Contact tracing of close contacts of COVID cases will end in primary school and childcare facilities from next Monday.
From September 27, the government is discontinuing both automatic COVID-19 contact tracing among primary school students, and testing of asymptomatic close contacts.
These measures apply to all primary school and childcare facilities, except for special education special education facilities.
In addition, children under 13 who are identified as a close contact in a non-household setting will no longer be required to restrict their movements if they don’t have symptoms, unless a public health team directs that they should.
However, if kids 13 or under are a close contact of someone in their household, they will still have to restrict their movements, even if they are asymptomatic, and anyone who shows symptoms will still be required to self-isolate.
They should not attend school or socialise with anyone until at least 48 hours after their symptoms are gone.
Health Minister Stephen Donnelly said “Throughout the pandemic, we have done our utmost to protect our school communities from the serious risks posed by COVID-19.”
“The latest data indicates that schools continue to be a low-risk environment for transmission of COVID-19. As such, I am happy to be in a position today to announce these significant updates to contact tracing in our school environments.”
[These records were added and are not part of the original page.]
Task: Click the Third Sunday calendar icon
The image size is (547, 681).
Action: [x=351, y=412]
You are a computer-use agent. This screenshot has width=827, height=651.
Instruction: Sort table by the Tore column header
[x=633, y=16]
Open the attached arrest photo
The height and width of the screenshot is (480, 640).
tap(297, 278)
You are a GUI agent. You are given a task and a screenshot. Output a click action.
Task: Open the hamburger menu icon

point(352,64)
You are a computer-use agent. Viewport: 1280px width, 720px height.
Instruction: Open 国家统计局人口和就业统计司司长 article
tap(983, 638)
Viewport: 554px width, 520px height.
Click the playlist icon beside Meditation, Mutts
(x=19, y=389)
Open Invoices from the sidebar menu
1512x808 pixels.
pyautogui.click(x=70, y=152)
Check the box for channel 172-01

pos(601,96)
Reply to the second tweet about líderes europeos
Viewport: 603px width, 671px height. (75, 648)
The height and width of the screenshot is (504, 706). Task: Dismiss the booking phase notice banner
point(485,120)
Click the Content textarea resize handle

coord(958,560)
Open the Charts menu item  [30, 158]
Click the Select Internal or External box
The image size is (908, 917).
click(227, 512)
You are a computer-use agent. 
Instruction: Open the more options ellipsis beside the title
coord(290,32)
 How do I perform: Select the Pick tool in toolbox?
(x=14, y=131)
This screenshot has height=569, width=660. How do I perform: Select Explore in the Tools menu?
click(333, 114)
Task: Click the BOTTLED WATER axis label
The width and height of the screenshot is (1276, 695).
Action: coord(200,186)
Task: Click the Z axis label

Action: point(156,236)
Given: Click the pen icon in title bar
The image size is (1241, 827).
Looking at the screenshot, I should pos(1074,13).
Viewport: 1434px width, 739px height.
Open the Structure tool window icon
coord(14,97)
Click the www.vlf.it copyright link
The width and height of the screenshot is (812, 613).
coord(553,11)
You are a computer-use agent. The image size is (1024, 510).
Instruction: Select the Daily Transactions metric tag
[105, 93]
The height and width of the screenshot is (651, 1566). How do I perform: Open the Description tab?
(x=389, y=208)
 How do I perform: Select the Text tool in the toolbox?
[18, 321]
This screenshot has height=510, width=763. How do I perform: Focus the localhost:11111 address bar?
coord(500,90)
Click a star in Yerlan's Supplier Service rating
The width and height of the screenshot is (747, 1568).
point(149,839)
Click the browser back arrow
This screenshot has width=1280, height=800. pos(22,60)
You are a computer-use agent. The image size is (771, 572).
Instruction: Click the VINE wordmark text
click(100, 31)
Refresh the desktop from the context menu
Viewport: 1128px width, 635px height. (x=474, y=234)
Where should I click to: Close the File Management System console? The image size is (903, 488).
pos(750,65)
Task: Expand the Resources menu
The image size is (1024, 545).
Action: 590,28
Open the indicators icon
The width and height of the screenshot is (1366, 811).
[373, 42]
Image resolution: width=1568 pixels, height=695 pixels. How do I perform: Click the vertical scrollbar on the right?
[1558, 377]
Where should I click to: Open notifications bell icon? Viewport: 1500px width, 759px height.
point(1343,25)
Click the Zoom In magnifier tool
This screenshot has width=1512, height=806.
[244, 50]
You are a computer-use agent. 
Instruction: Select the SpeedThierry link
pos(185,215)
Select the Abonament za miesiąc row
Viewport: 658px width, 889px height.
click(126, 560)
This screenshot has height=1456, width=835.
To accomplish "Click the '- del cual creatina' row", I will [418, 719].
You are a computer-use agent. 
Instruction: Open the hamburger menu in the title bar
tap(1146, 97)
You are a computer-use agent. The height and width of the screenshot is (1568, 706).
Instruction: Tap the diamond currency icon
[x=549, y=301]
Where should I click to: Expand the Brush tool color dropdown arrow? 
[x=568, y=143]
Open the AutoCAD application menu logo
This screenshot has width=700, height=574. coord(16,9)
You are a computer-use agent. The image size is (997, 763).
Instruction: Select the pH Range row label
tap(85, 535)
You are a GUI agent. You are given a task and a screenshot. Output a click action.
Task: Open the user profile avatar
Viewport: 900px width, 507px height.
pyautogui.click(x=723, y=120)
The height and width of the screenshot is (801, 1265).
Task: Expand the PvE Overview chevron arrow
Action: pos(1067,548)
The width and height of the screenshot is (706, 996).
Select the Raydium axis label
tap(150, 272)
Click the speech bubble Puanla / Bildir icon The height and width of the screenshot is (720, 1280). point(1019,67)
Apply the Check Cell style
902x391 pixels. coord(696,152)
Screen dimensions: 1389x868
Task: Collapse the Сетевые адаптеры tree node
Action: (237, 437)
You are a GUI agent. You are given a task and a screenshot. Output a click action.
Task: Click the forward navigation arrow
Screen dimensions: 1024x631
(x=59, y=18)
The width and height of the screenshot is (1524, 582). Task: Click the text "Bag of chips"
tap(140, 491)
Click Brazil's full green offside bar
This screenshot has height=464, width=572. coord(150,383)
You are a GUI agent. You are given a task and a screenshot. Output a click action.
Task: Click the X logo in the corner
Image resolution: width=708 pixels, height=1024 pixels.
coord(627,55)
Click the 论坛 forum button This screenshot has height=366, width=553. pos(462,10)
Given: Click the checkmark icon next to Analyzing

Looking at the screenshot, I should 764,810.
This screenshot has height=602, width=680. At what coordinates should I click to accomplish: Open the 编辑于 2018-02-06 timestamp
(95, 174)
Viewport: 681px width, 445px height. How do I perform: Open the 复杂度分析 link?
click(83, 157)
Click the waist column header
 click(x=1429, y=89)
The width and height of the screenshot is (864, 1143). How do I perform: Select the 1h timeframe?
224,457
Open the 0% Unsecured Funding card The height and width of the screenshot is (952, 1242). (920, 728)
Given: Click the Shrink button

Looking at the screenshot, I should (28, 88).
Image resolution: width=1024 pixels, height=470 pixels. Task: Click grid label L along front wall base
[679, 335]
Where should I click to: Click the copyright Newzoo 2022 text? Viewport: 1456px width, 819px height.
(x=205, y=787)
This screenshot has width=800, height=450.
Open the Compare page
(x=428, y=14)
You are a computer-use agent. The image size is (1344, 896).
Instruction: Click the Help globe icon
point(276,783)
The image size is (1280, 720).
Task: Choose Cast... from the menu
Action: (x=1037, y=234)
The Health Protection Surveillance Centre has said that there were 90 outbreaks linked to 412 COVID cases in schools last week up to Saturday.
The Irish National Teachers Union has said that this move should be deferred until more reliable data on outbreaks in schools is available.
The union said in a statement today that this move could result in “mass confusion” among school principals, staff, parents and children.
“The INTO is particularly concerned, given that it was acknowledged by the Department of Education today that there was a deficiency in the data obtained from mass testing in primary schools but were still proceeding to change COVID protection measures.”
The union also stated that there is a “disparity” between HSE figures showing more than four thousand cases among children aged 5 – 12 in the past two weeks, and the smaller weekly numbers of school cases reported by the HPSC.
Any changes to contact tracing and close contact policies should be deferred to November 1 when schools come back from the mid-term break, the INTO argues.